Segment Open
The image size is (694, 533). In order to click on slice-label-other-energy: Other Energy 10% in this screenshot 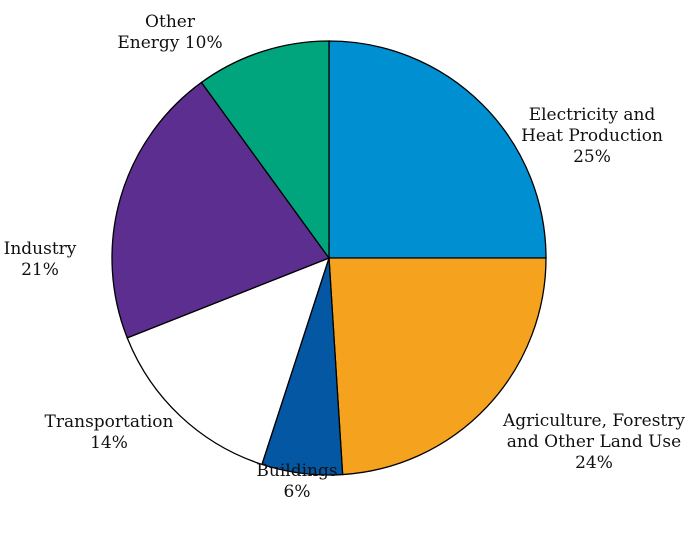, I will do `click(170, 32)`.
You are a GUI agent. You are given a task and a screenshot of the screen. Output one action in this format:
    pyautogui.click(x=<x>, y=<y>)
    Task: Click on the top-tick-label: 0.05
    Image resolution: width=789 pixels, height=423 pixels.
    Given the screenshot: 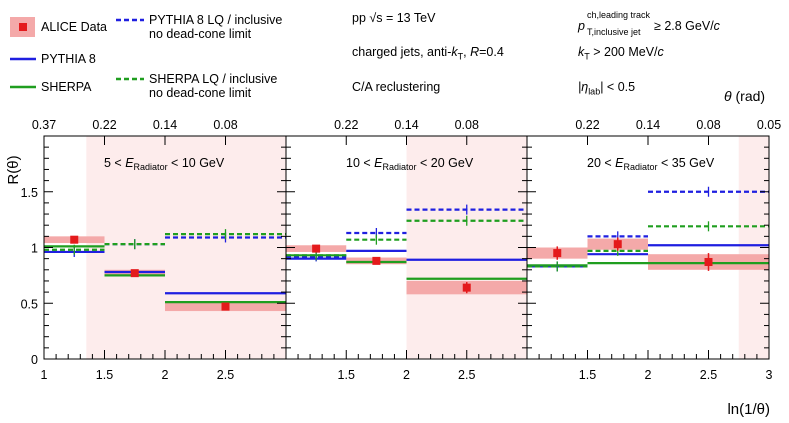 What is the action you would take?
    pyautogui.click(x=769, y=125)
    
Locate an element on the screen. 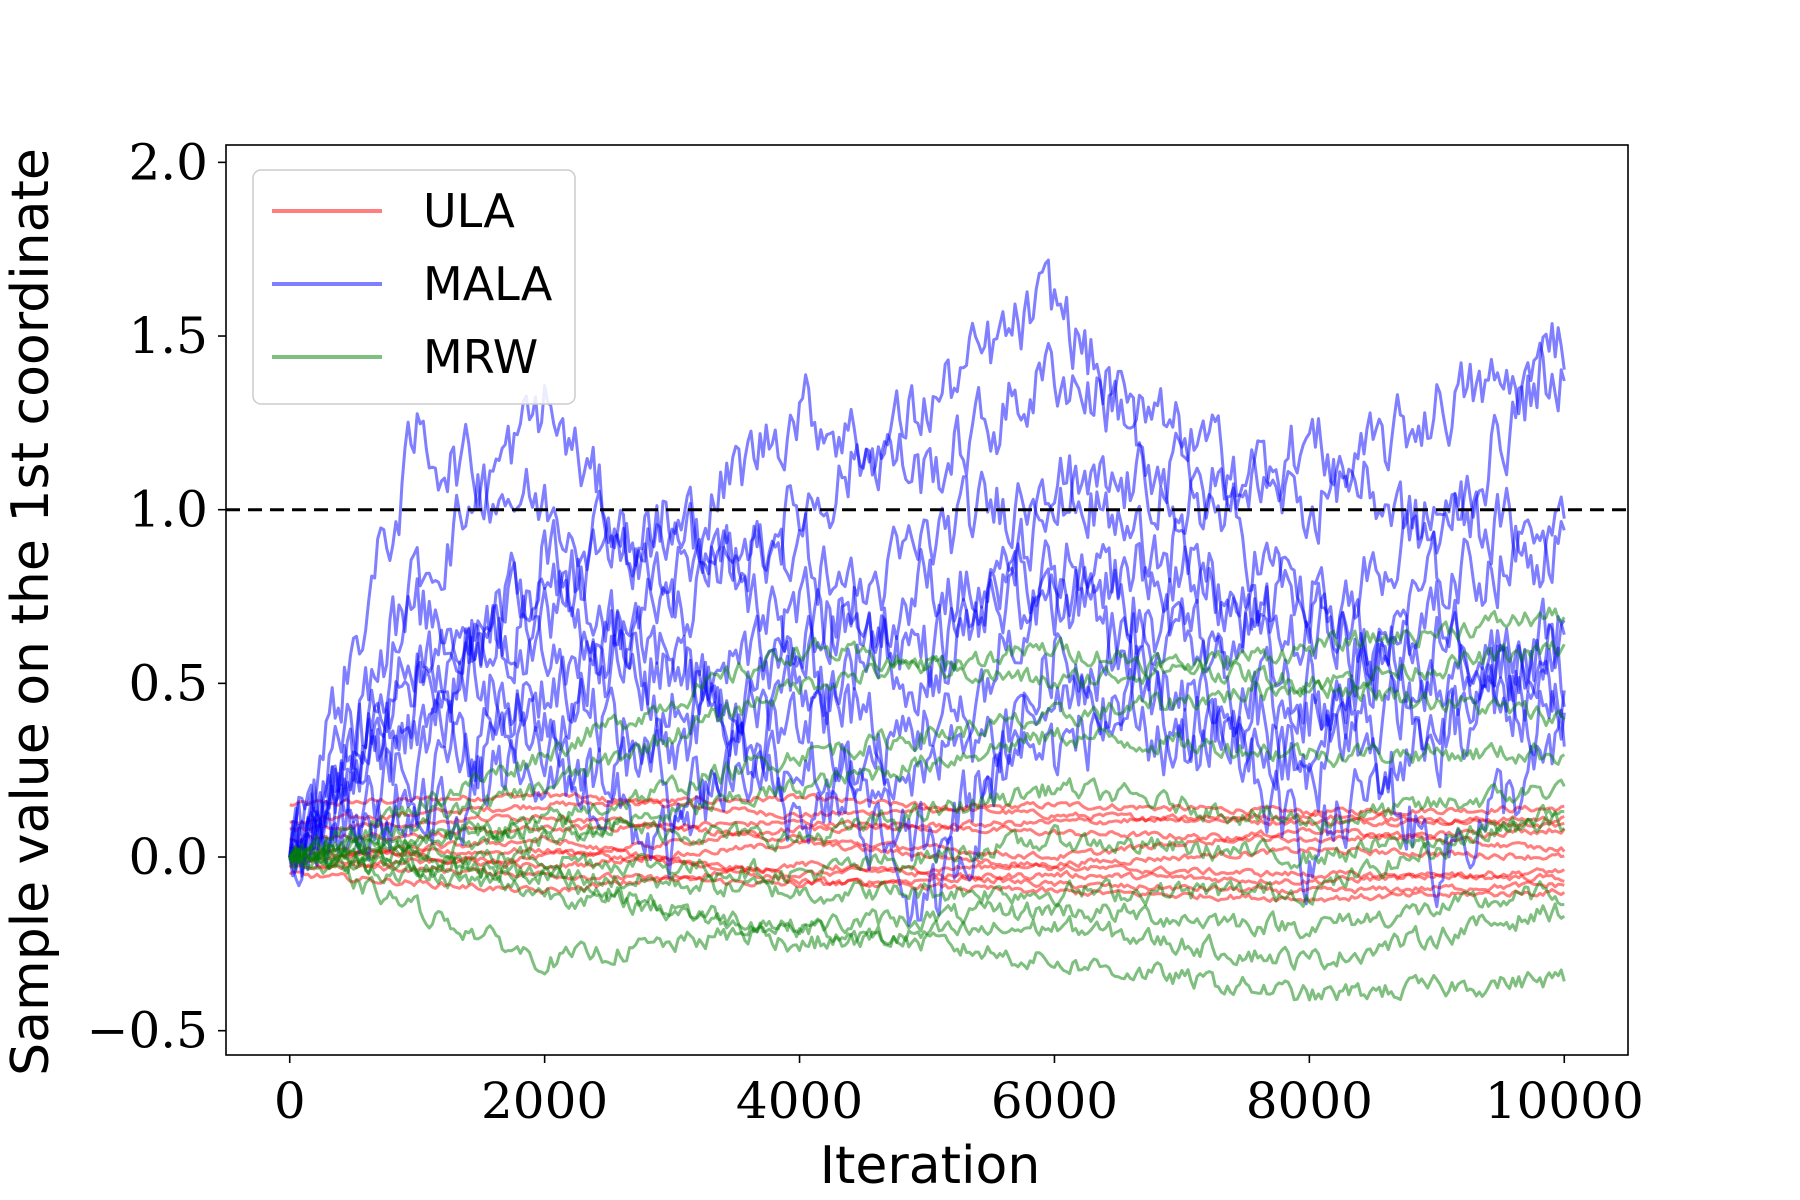 The image size is (1800, 1200). y-tick-label: 2.0 is located at coordinates (168, 162).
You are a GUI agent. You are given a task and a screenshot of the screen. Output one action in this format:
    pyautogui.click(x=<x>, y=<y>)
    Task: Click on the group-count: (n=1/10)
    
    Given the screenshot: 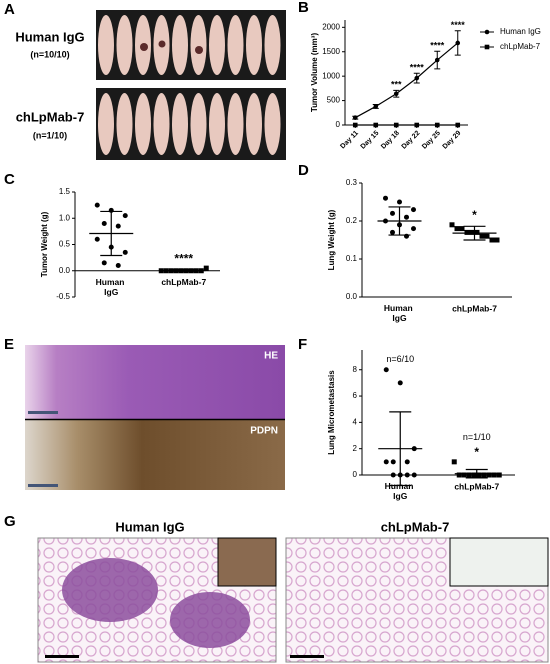 What is the action you would take?
    pyautogui.click(x=50, y=135)
    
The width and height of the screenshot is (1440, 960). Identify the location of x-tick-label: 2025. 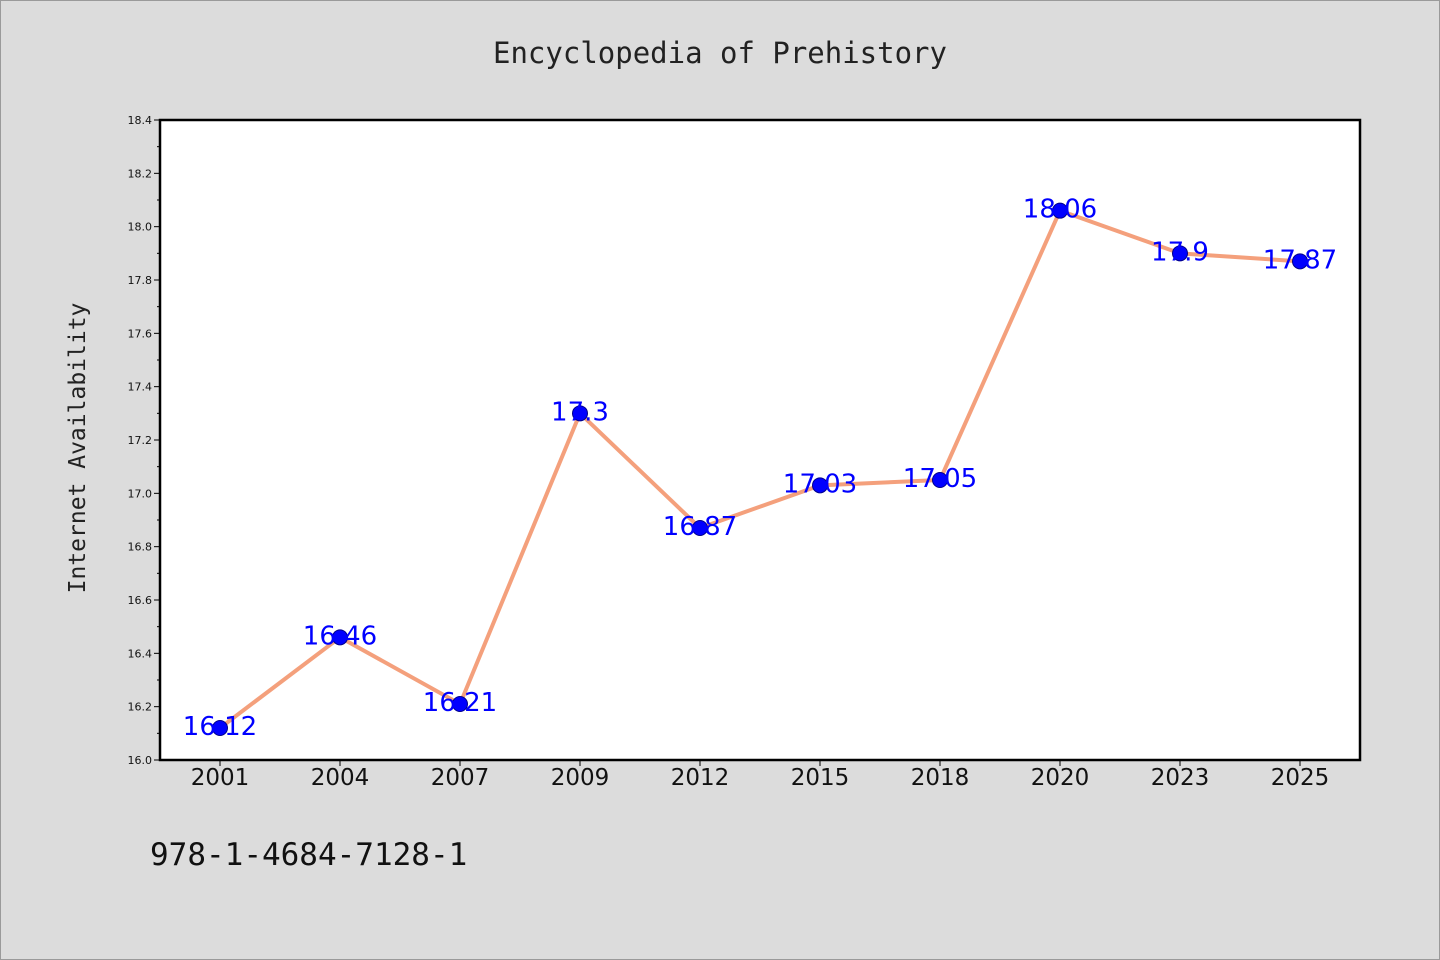
(1300, 778).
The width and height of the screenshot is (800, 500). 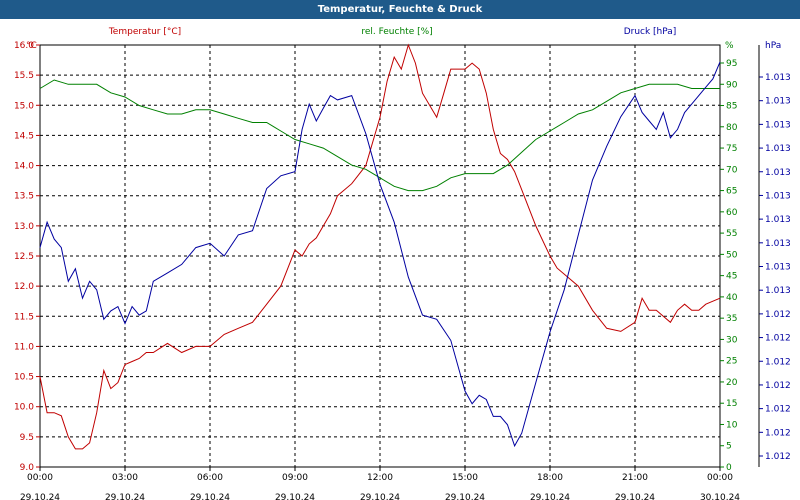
Segment Closed
** Task instructions **
Copy out everything above, from the line containing "The width and height of the screenshot is (1440, 960)." down to the end of the items, and leave the pictures out.

** Response **
The width and height of the screenshot is (1440, 960). Identify the location of x-tick-label: 2025. 
(1300, 778).
The width and height of the screenshot is (800, 500). 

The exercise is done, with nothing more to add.